Dryopteris celsa (W. Palmer) Small

Log fern

Etymology Celsa means: high, lofty, tall, prominent, erect, raised, elevated. Take your pick.
Description Rhizome: short-creeping.
Frond: 120 cm high by 30 cm wide, deciduous, monomorphic, blade/stipe ratio: 2:1.
Stipe: grooved, scaly at least at base; scales scattered, dark brown or tan with dark central stripe, vascular bundles: 3-7 in a c-shaped pattern.
Blade: 1-pinnate-pinnatifid, ovate-lanceolate, gradually tapering to tip, herbaceous, linear to ovate scales below, absent above.
Pinnae: 15 to 20 pair, anadromous on the basal pinnae; basal pinnae linear-oblong, much reduced; costae grooved above, continuous from rachis to costae; margins margins crenately toothed; veins free, forked.
Sori: round, in 1 row between midrib and margin, indusium: reniform, at a sinus, sporangia: brownish.
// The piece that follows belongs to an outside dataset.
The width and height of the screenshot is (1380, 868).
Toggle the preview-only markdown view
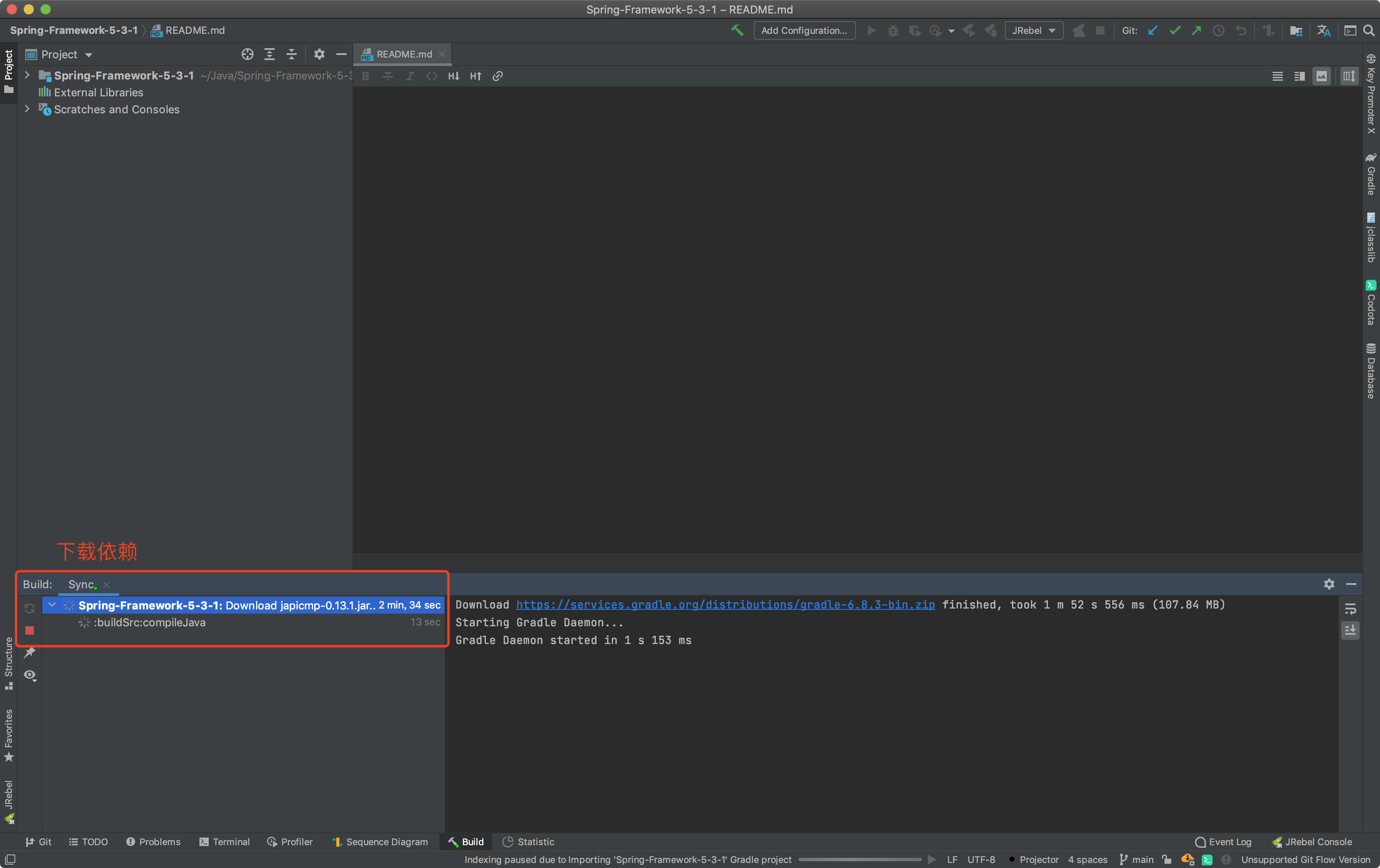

Culture Habitat: seepage slopes, hammocks and logs in swamps. Distribution: eastern, southeastern United States. Hardy to -25°C, USDA Zone 5.
Synonyms
Dryopteris goldiana (Hooker ex Goldie) A. Gray subsp. celsa W. Palmer
Dryopteris celsa
Dryopteris celsa. Blade, rhizome, stipe and pinna.  Illustration by Edgar Paulton, from How to Know the Ferns and Fern Allies, John T. Mickel, © 1979 Wm. C. Brown Co.
Notes
Parents Dryopteris celsa is a fertile hybrid between D. goldiana and D. ludoviciana.
Dryopteris celsa
Dryopteris celsa.  Illustration from The Cultivated Species of the Fern Genus Dryopteris in the United States, Barbara Joe Hoshizaki and Kenneth A. Wilson, American Fern Journal, 89, 1, (1999), with permission.